EXTRACT TO READ ▸
Subject: definitions -- *DI window management
From: Paul Rohr (paul@abisource.com)
Date: Sun Aug 19 2001 - 14:04:26 CDT
Perhaps it would clarify some of the recent confusion on the list to make 
sure everyone's using the following terms correctly.  
Single Document Interface (SDI)
-------------------------------
This is the "oldest" or "most primitive" application GUI, found on the very 
early Mac, and persisting to this day for really lightweight apps.  
You can only work on one document at a time in the application.  Sometimes 
apps let you "recycle" the application for a new document by getting rid of 
the existing one.  
Closing the window closes both the document and the application. 
Macintosh (Mac UI)
------------------
The Mac UI clearly separates the "application" (menubar) from the "document" 
(standalone window).  Even when working with more than one document, there's 
still only a single shared menubar.  The Window menu got introduced as an 
easy way to keep track of all the open documents.  
Closing each window closes the associated document, but because all those 
windows were detached from the application's menubar, there's no one-click 
GUI affordance to close the application, too.  (You have to pull down the 
Quit menu, or remember that keystroke.)
The Mac's been around long enough that plenty of people are used to this 
behavior, but new users have to *learn* that there's an application still 
hanging around, and how to get rid of it. 
Multiple Document Interface (MDI)

DATASET EXTRACT ▸
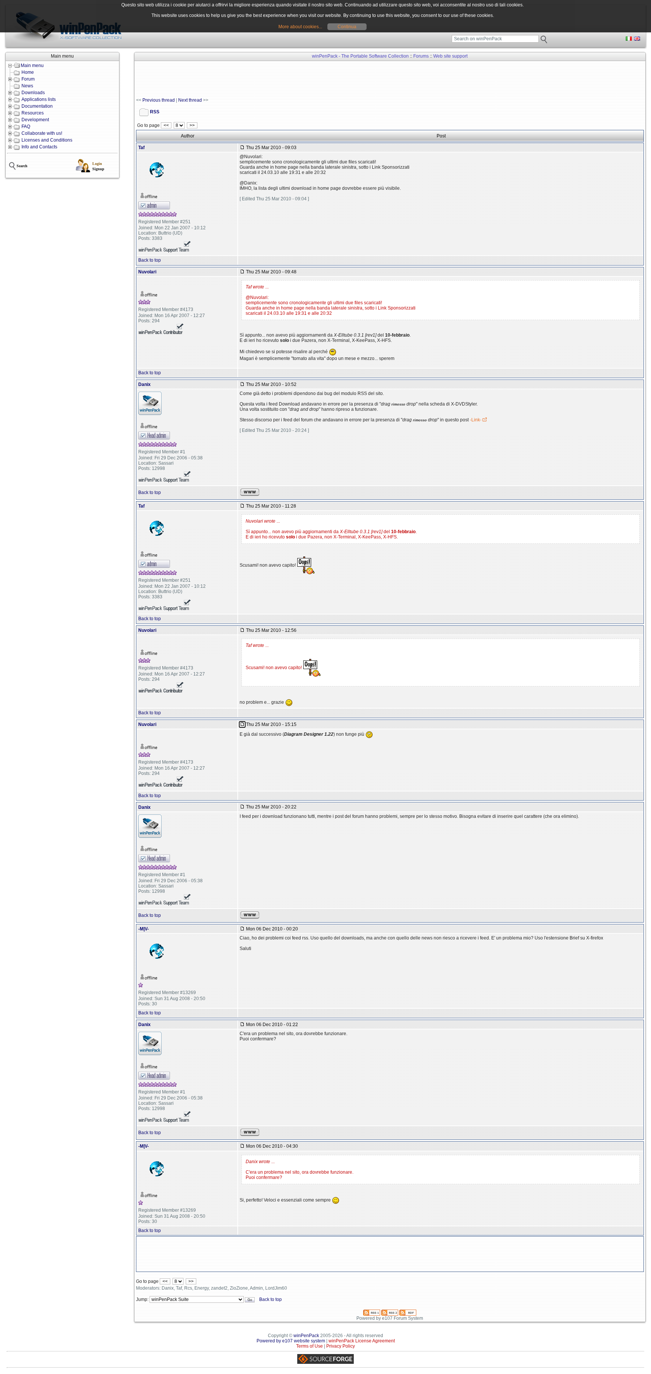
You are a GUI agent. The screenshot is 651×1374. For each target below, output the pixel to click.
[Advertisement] (273, 79)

PROBLEMS TO SOLVE ▸
1. Write out the passage from the post on window management terms, starting at "Subject: definitions -- *DI" and ending at "Macintosh (Mac UI)".
2. In the post on window management terms, why does the Mac UI offer no one-click way to close the application? Answer in one to three sentences.
The lines have nothing to do with the text.

ANSWERS TO THE EXERCISE ▸
1.
Subject: definitions -- *DI window management
From: Paul Rohr (paul@abisource.com)
Date: Sun Aug 19 2001 - 14:04:26 CDT
Perhaps it would clarify some of the recent confusion on the list to make 
sure everyone's using the following terms correctly.  
Single Document Interface (SDI)
-------------------------------
This is the "oldest" or "most primitive" application GUI, found on the very 
early Mac, and persisting to this day for really lightweight apps.  
You can only work on one document at a time in the application.  Sometimes 
apps let you "recycle" the application for a new document by getting rid of 
the existing one.  
Closing the window closes both the document and the application. 
Macintosh (Mac UI)

2. All the document windows are detached from the application's menubar, so closing each window closes only its document. To close the application, you have to pull down the Quit menu or remember its keystroke.